Attualità

 

C. Giron-Panel/ A.-M. Goulet (ed.), La musique à Rome au XVIIe siècle : études et perspectives de recherche, Roma 2012.

I contesti politici della mobilità dei musicisti in Italia (1650-1750)

Mélanie Traversier
Giuseppe Vasi, Porta del Popolo (esterno), Rome, 1747.
Pietro Righini, incisione da F. Sesone, per "Le nozze d'Amore e Psiche" di Leonardo Leo, Teatro di San Carlo 23 giugno 1738 o per "Le nozze di Teti e Peleo", di Domenico Sarri, Real Palazzo, dicembre 1739

Questo progetto di ricerca mira ad analizzare i fattori di ordine politico, sociale e simbolico che incoraggiarono, frenarono, ritardarono o piuttosto orientarono i progetti di mobilità dei musicisti stranieri verso Roma, Napoli e Venezia nel XVII e XVIII secolo. L’inchiesta permetterà di individuare differenti scale di mobilità e di reputazione corrispondenti a percorsi e ritmi individuali di peregrinazione.


L’inchiesta permetterà di comprendere in che misura le differenti scale di mobilità e il grado di fama dei musicisti corrispondano a percorsi e ritmi individuali di peregrinazione.

 

In ambito politico, si tratta di ricostruire le procedure amministrative e di controllo polizesco che favorirono la venuta e l’insediamento più o meno duraturo degli artisti nei differenti Stati preunitari dell’Italia moderna, e di confrontare questi obblighi ai propri obiettivi personali. L’ambizione è quella di comprendere i punti di convergenza o di scarto nella gestione politica della circolazione degli artisti, in rapporto ai tre principali centri urbani e musicali di Venezia, Roma e Napoli, che corrispondono a tre modalità specifiche di regime politico.


L’analisi degli ingranaggi amministrativi della mobilità musicale non potrebbe essere condotta unicamente dal punto di vista degli obblighi normativi e della sorveglianza polizesca. Nei tre casi studiati, i governi potevano incoraggiare l’arrivo di musicisti stranieri così come promuovere le migrazioni degli artisti locali, con il sostegno ad esempio dei circuiti diplomatici poco avvezzi a priori alla pratica musicale.
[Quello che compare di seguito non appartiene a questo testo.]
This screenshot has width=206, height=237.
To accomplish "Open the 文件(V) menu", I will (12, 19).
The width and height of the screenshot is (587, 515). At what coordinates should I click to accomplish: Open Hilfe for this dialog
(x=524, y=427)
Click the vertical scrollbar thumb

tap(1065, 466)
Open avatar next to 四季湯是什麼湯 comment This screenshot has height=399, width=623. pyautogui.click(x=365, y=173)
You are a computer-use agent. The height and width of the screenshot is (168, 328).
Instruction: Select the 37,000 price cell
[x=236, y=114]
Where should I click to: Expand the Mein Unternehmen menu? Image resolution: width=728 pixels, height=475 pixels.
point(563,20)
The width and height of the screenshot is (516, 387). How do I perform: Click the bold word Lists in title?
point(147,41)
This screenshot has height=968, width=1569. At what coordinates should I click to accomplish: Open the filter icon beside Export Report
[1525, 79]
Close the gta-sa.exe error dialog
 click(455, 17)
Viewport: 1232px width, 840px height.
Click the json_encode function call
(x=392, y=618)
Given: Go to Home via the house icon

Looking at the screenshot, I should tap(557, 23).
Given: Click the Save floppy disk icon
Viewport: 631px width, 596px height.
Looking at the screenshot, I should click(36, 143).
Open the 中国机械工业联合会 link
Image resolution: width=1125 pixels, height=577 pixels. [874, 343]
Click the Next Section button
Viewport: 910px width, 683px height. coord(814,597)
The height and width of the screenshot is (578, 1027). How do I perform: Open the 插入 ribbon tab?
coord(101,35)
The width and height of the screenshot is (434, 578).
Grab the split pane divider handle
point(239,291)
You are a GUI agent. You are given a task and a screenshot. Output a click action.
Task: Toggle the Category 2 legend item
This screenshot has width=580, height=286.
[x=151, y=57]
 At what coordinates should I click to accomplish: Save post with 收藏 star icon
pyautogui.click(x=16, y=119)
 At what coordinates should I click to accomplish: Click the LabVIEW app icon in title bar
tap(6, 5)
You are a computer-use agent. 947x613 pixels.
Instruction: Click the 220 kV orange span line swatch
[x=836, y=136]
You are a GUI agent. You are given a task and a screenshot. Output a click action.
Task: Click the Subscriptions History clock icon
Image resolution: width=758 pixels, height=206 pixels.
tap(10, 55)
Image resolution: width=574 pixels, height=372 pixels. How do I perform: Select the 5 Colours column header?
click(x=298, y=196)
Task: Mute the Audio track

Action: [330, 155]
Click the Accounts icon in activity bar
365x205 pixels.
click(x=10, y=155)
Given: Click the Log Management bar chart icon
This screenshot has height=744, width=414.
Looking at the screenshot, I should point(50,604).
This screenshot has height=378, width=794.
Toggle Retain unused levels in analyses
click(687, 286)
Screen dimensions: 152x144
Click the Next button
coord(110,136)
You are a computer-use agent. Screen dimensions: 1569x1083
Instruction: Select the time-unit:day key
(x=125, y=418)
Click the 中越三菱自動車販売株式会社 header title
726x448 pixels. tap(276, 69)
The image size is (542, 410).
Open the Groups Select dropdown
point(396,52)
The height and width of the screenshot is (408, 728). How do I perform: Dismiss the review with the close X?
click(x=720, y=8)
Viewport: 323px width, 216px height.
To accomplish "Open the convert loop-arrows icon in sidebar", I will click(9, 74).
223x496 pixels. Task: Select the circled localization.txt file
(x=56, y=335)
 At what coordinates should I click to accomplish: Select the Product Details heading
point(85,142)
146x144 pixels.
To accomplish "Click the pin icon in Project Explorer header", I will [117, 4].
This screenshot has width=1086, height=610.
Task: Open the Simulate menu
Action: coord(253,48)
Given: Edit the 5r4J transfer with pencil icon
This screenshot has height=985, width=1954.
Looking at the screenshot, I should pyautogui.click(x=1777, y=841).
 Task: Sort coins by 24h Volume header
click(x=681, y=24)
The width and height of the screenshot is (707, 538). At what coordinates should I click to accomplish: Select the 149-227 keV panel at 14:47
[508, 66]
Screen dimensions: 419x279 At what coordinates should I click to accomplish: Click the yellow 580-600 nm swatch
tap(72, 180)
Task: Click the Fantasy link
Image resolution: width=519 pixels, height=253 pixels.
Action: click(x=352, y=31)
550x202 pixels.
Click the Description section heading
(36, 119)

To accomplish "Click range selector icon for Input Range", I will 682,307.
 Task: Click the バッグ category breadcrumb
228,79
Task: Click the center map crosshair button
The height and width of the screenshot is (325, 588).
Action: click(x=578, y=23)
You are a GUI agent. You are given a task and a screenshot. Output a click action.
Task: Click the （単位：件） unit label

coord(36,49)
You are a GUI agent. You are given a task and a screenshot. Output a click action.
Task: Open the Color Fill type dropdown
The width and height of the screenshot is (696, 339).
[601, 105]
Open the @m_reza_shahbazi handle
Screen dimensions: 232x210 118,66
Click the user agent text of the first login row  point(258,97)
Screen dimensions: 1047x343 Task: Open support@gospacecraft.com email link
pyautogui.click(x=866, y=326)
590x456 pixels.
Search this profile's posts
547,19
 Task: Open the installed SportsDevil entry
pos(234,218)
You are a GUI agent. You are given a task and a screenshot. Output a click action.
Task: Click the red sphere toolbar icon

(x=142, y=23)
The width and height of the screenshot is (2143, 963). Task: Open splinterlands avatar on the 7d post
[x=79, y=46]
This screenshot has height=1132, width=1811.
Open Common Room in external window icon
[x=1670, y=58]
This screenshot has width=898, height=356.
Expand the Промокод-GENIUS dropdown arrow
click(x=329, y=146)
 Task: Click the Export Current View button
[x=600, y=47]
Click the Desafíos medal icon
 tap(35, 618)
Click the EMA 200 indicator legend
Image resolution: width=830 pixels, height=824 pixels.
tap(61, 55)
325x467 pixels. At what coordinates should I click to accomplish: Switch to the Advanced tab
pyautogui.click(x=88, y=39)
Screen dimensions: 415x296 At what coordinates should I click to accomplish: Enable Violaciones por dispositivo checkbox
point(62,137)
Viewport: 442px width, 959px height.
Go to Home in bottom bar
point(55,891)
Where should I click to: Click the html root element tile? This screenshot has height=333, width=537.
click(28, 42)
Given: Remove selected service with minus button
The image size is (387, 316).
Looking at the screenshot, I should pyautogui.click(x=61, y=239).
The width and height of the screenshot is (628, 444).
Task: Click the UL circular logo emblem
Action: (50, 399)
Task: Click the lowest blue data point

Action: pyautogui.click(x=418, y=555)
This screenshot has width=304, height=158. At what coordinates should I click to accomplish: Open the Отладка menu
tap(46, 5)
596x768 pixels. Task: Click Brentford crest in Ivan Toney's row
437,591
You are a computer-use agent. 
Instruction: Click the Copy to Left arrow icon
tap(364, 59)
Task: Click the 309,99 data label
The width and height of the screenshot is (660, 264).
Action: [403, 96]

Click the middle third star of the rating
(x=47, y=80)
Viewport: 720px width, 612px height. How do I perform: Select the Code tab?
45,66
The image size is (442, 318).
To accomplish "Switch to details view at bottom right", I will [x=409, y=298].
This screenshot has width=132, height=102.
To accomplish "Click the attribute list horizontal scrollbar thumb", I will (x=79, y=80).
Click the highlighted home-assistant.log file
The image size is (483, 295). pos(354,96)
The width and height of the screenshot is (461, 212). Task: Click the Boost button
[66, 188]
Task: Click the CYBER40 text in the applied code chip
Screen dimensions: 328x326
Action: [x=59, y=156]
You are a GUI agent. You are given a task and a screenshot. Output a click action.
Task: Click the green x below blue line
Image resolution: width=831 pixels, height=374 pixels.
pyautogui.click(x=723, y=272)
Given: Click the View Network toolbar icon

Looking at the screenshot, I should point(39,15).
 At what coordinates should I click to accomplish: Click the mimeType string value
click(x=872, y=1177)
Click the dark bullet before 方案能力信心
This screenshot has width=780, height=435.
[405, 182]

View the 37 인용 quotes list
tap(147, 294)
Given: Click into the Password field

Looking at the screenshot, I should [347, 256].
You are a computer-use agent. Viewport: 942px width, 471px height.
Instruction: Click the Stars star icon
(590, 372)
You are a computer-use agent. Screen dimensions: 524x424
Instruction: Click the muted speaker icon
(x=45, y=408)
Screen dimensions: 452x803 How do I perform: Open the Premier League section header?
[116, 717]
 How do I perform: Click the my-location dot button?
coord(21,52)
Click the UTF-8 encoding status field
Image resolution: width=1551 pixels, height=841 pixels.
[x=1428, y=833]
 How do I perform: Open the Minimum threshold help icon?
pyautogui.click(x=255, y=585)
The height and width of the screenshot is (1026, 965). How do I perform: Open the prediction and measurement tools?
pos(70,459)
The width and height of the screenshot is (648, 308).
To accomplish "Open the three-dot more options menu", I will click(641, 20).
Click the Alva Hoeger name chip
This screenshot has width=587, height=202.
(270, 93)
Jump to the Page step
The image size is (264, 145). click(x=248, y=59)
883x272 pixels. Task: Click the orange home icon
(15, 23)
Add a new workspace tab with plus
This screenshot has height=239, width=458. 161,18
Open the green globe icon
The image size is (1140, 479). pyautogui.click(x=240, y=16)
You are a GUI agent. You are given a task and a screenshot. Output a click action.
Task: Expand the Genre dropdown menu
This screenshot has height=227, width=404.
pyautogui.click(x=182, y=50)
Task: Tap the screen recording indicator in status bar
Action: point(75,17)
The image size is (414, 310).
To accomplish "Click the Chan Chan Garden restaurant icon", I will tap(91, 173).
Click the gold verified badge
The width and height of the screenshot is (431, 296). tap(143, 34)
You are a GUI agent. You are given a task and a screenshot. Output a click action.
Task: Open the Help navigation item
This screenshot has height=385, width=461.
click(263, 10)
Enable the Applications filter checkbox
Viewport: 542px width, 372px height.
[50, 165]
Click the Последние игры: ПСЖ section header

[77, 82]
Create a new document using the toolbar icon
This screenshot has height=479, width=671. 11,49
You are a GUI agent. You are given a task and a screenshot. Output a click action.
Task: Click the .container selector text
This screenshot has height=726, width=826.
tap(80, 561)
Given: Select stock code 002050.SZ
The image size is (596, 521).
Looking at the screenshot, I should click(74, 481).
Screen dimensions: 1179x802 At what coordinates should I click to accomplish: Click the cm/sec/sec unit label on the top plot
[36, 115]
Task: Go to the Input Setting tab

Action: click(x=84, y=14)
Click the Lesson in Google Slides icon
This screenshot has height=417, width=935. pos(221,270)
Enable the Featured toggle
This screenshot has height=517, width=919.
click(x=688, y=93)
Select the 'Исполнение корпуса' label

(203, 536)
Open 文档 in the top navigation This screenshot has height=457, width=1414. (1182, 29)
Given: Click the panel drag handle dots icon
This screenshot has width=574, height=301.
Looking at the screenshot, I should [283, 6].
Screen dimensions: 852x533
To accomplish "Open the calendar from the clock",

L’inchiesta integra dunque quella delle reti d’intermediari che intervengono, mobilizzati più o meno direttamente dal potere politico, allo scopo di facilitare la circolazione dei musicisti e delle loro opere.


Così lo studio dei mediatori s’inserisce nella storia delle rappresentazioni di queste tre città. Sarà necessario individuare le leve sociali e politiche utilizzate per costruire una vera “politica dell’immagine” (Bildpolitik) che possa mostrare le attrattive di ciascuno dei tre centri musicali, costituendo essa stessa una fattore di mobilità in quanto capace di risvegliare un desiderio di mobilità : chi, e quali istituzioni lavorarono per edificare, imporre, progettare la reputazione di un artista locale, di una generazione di musicisti o di un’intera città ?


Sul piano metodologico, l’approccio è spiccatamente comparatista, poiché appropiato per tentare l’individuazione delle specificità di ognuna delle tre città nella storia delle migrazioni dei professionisti della musica. Ma si dimostra ugualmente necessario per adattarsi a delle realtà archivistiche molto contrastate, rivelatrici di una parte di storia politica specifica.